**Your instructions**: Every line containing the string "icon" is to be copied from the records.

**Task inputs**:

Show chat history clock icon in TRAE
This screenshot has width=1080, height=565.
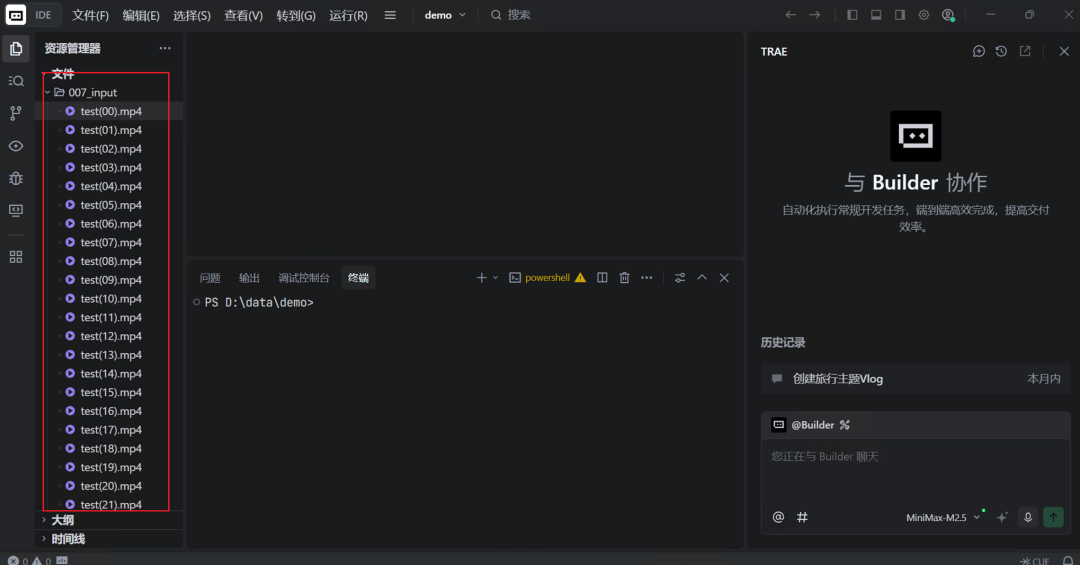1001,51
* * *
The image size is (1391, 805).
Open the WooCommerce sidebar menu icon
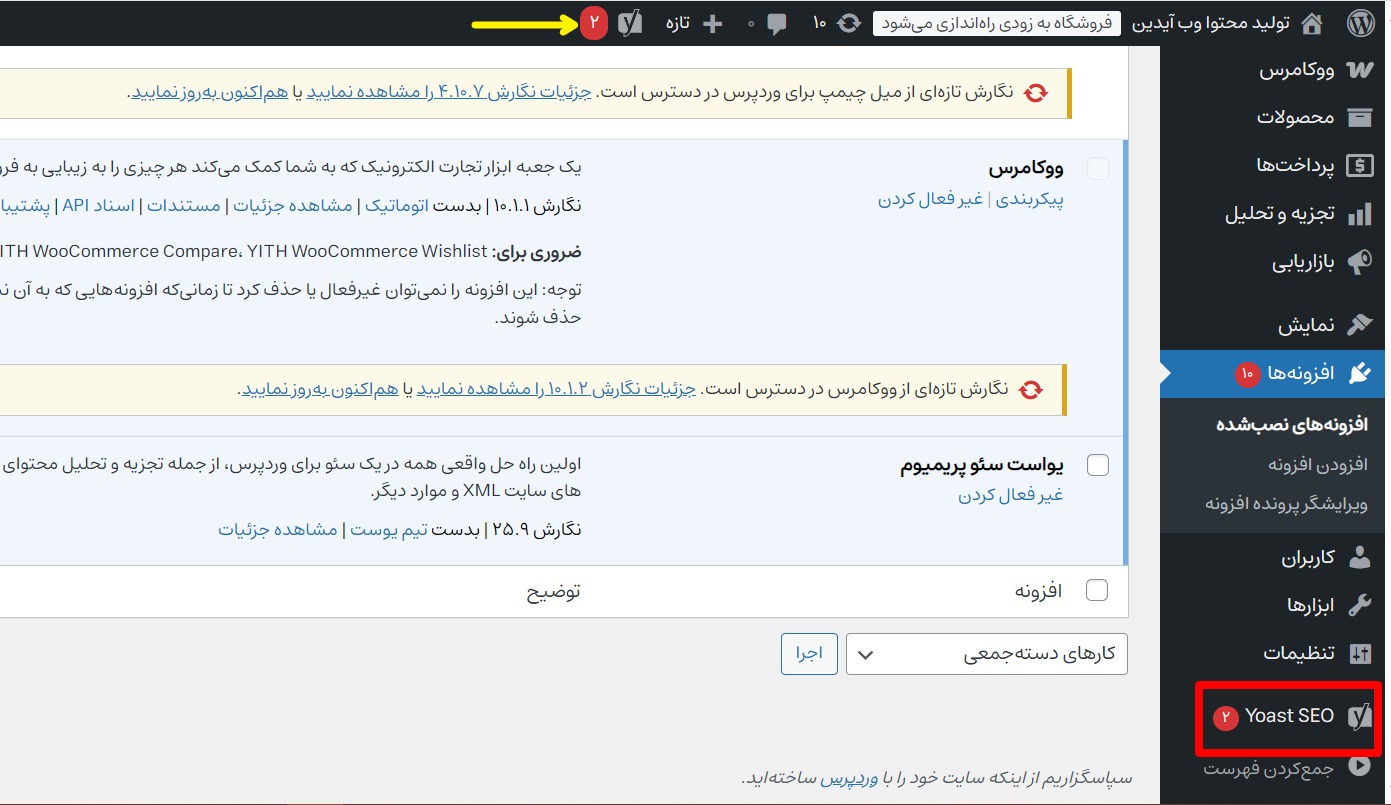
---
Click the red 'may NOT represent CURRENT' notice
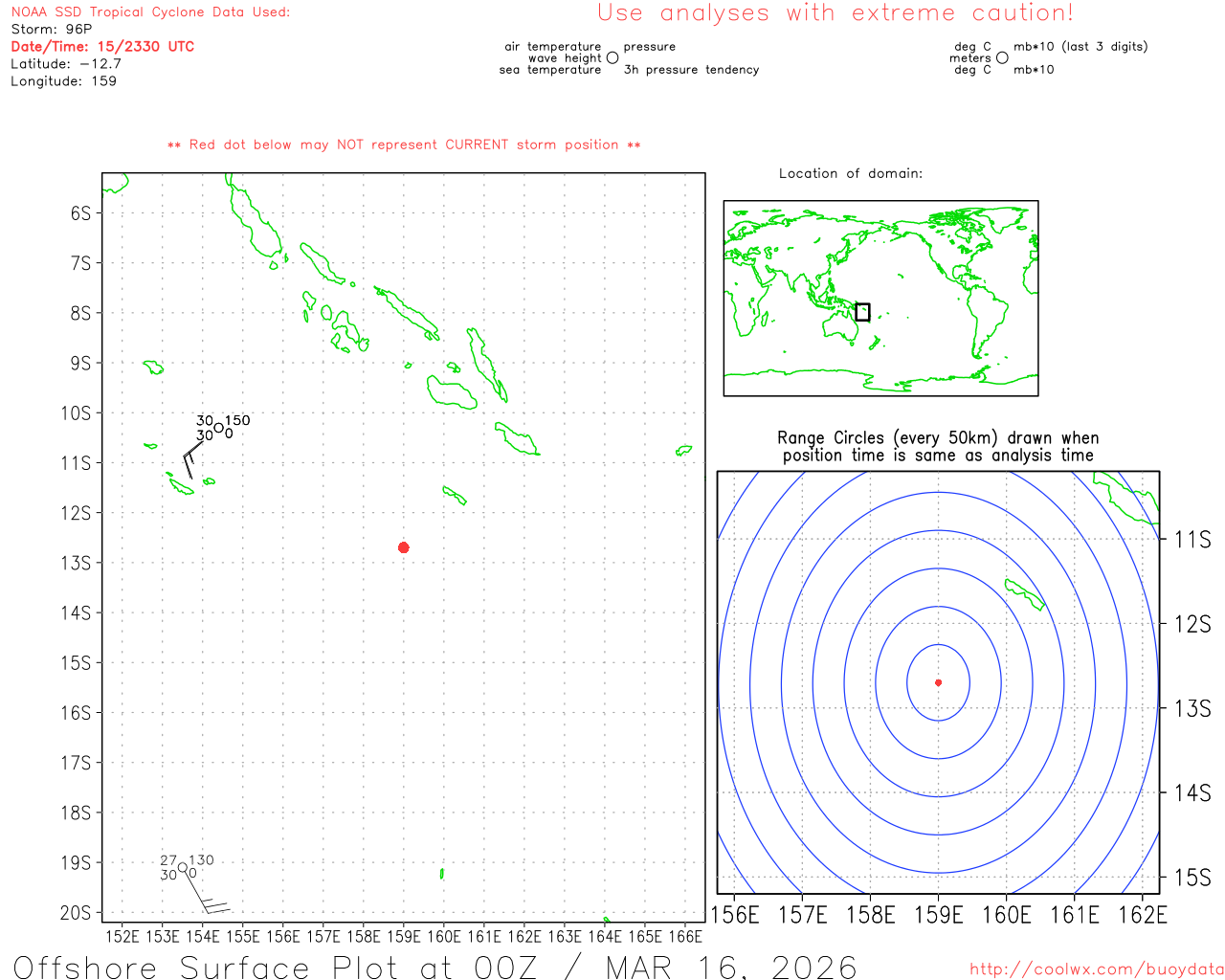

**Result below**:
Show chat history clock icon in TRAE
Open the WooCommerce sidebar menu icon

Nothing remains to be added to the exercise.